L’oiseau rare – Guadalupe Nettel 

Quand on est jeune, il est facile d’avoir des idéaux et de vivre en accord avec eux. Ce qui est compliqué, c’est de maintenir une cohérence dans le temps malgré les difficultés que nous impose la vie.

Les premiers mots

Regarder un bébé dormir, c’est contempler la fragilité de l’être. L’écouter respirer doucement et harmonieusement produit une sensation de calme mêlée de stupeur. J’observe le bébé qui se trouve en face de moi, son visage détendu et pulpeux, le filet de lait qui dégouline le long d’une des commissures de ses lèvres, ses paupières parfaites, et je pense au fait que chaque jour, quelque part dans le monde, un enfant endormi dans son berceau cesse d’exister. Il s’éteint sans faire de bruit comme une étoile perdue dans l’univers, entre mille autres qui continuent d’éclairer l’obscurité de la nuit, sans que sa mort ne provoque chez personne un quelconque désarroi, à l’exception de ses parents les plus proches. 

Alina et Laura ont établi un pacte : ne jamais devenir mère. La simple idée d’avoir un jour un enfant n’est tout simplement pas envisageable. La décision de Laura est si forte qu’elle aboutira à une ligature des trompes. Pour Alina, ce pacte commence à se fissurer au fil des années et c’est avec une envie folle qu’elle mettra tout en œuvre avec son compagnon pour mener une grossesse.
Laura reçoit cette nouvelle comme un coup de massue, une trahison mais surtout une crainte énorme de voir sa meilleure amie devenir tout ce qui l’insupporte dans la maternité.

Se concentrant à la fois sur Laura et sur Alina, l’autrice offre deux tableaux diamétralement opposé et c’est là toute la finesse de ce livre. Guadalupe Nettel analyse ce qui peut pousser à mettre au monde des enfants ou rejeter cette possibilité.

Mes amies, par exemple, pourraient être divisées en deux groupes équivalents: celles qui envisageaient de renoncer à leur liberté et de s’immoler sur l’autel de la conservation de l’espèce, et celles qui étaient disposées à assumer l’opprobre social et familial pourvu qu’elles préservent leur indépendance.
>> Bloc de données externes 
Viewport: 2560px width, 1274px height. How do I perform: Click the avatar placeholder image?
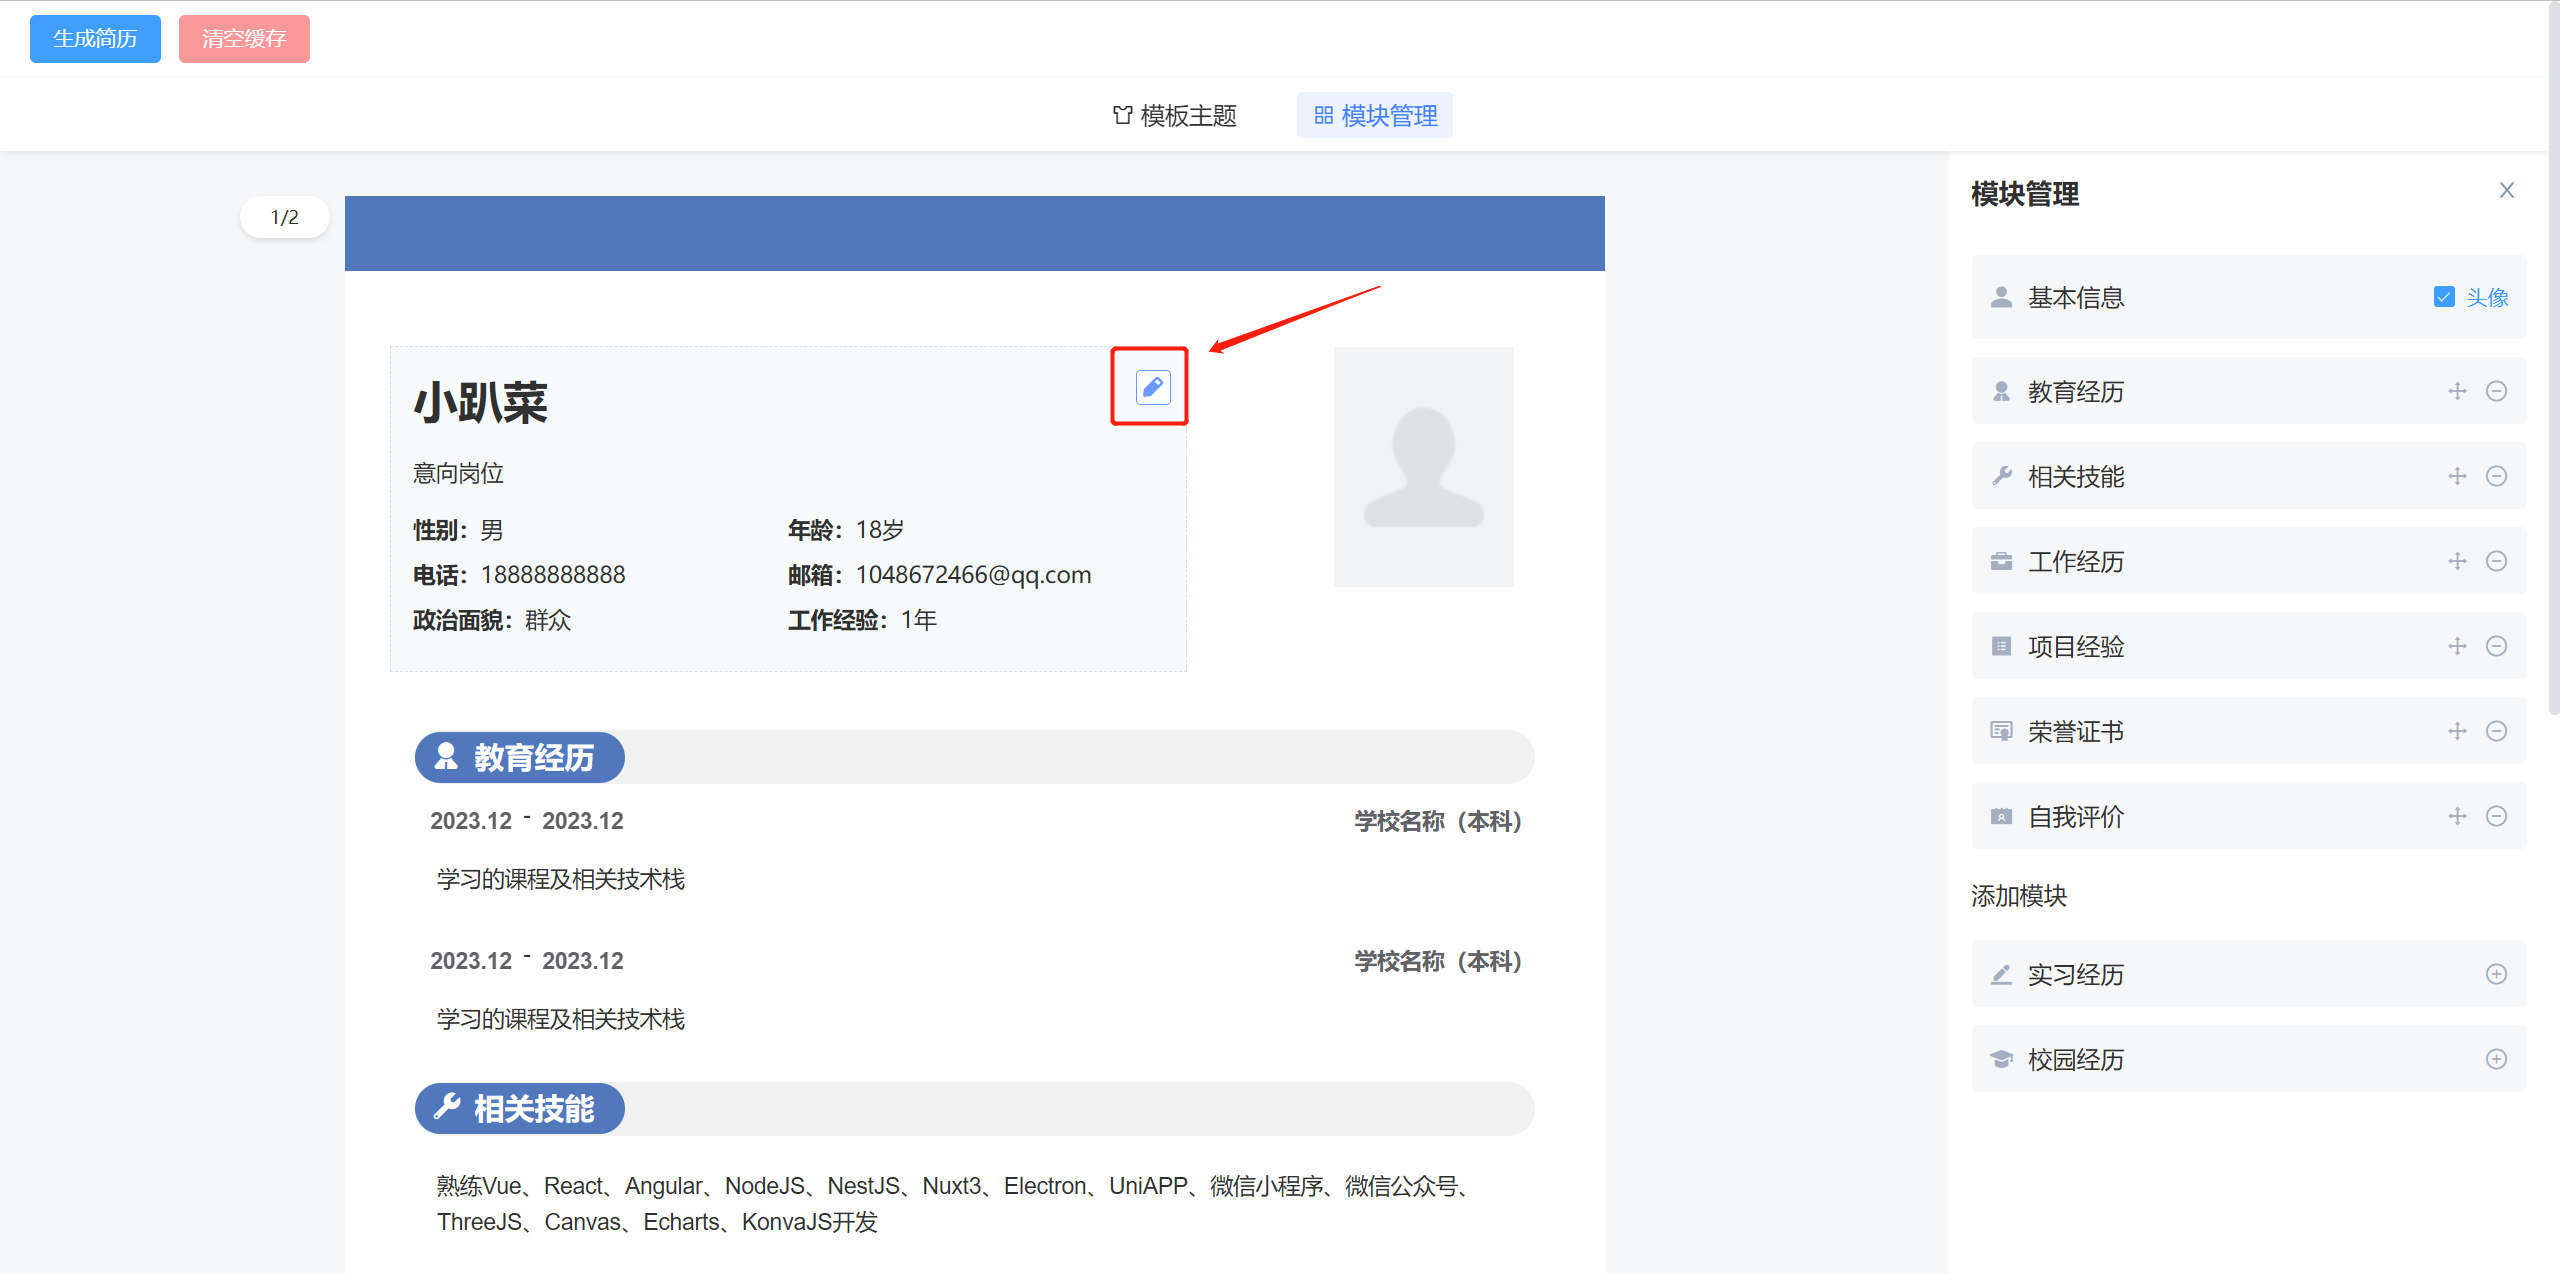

Chacune justifiait sa posture avec des arguments de choix. Naturellement, je m’entendais mieux avec les secondes. Alina étaient l’une d’elles.

Les deux personnages ainsi que les femmes gravitant autour d’elles proposent un tableau des possibles en tant que femme et cela est riche et beau à la fois. L’autrice n’oublie cependant pas de replacer son histoire dans un contexte bien particulier, celui de mener une grossesse au Mexique où de multiples violences sont faites à l’égard des femmes ( les passages avec les médecins, gynécologues sont absolument édifiants). Il est évident que cela se passe partout dans le reste du monde et apporter cette vision-là apporte une éclairage supplémentaire.

Si la maternité est au centre de ce roman, il ne faut pas oublier de noter que la sororité l’est tout autant. Ce mot est à prendre dans tout ce qu’il recouvre, une aide et un soutien infaillible quand une femme souffre.

Ce livre se dévore tant Laura et Alina sont incarnées et je remercie Mag pour le prêt. Il était évident que je m’identifierai à un des deux personnages, plus d’une fois d’ailleurs, et que j’allais trouver ce roman très beau.

L’oiseau rare de Guadalupe Nettel
Traduction par Joséphine De Wispelaere
Éditions Dalva
284 pages, février 2022
Féminisme en mot

12 réflexions sur “L’oiseau rare – Guadalupe Nettel 

  1. Ingannmic dit :

    Je me demandais où j’avais déjà « entendu parler » de ce titre et j’ai trouvé : il a été lu par 2 blogueuses à l’occasion du mois Latino de février ! Toutes deux ont aussi évoqué les recueils de nouvelles de l’autrice, je commencerai peut-être par ça..

    Aimé par 1 personne

  2. Alice dit :

    J’aime beaucoup Guadalupe Nettel, et si celui-ci n’est pas mon préféré, je l’ai quand même beaucoup apprécié. J’aime beaucoup son approche de façon générale, sur ce thème c’était glissant et elle a fait ça très bien.